Another autostereoscopic technology is the lenticular lens display. This type of display effectively puts the 3D glasses on the TV itself, with a series of very small lenses that refract light to the left and right, so each eye sees only the pixels intended for it. As with other technologies we've discussed, the brain combines the two fields of view and perceives depth.
Since lenticular lens technology doesn't place an opaque physical barrier on the display, it doesn't reduce image brightness. It can also be viewed from a wider angle without losing the 3D effect, and it's more tolerant of viewer movement. Unfortunately, lenticular lens displays remain difficult and very expensive to manufacture.
Integral imaging is similar to the lenticular lens concept in that it places an array of micro-lenses—one lens for each pixel—in front of the display panel, so that each lens produces a different perspective on the image depending on the viewing angle. With this technique, the eye can see not only right and left views of an object, but top and bottom views as well. The downsides to integral imaging are that it reduces contrast, and no one has come up with a cost-effective means of manufacturing the lens array (a feat nature has already accomplished and bestowed on the eyes of house flies and honeybees).

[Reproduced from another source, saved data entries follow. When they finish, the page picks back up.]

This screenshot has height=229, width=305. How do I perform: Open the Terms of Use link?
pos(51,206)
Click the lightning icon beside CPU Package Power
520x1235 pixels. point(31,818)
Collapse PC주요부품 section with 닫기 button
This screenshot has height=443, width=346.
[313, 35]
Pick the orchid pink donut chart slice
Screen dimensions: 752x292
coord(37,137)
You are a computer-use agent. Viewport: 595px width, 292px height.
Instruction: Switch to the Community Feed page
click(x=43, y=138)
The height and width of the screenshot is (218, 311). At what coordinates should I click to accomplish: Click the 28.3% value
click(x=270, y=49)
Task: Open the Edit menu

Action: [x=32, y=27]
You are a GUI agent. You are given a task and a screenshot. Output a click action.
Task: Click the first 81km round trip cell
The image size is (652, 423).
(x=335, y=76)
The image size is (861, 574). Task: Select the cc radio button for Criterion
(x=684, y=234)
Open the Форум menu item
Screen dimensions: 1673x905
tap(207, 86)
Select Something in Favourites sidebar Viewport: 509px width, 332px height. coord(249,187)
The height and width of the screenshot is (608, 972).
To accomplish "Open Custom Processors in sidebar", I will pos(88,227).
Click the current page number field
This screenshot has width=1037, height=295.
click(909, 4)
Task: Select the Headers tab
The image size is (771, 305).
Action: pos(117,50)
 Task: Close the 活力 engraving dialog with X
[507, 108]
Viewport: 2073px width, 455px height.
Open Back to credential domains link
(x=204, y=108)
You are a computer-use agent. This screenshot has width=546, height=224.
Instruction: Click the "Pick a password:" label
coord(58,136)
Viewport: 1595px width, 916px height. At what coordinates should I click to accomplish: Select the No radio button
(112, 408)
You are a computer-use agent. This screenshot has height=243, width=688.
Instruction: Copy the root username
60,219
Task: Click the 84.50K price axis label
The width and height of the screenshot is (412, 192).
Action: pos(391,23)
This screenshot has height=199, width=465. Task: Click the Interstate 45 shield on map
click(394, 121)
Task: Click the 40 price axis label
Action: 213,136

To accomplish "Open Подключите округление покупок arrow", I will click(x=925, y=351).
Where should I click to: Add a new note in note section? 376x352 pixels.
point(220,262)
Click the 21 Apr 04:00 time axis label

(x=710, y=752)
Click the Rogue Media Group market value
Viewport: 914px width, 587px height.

The Current State of Retail 3D
If you can perceive 3D—not everyone can—and you're willing to accept its shortcomings, you can jump into the market now, confident in the knowledge that it's unlikely a major autostereoscopy breakthrough is right around the corner.
That doesn't mean companies will cease their research and development efforts, but we wouldn't be surprised if another decade passes before "glasses-free" 3D becomes a retail reality. And then we'll all start waiting for the first demos of holographic TV.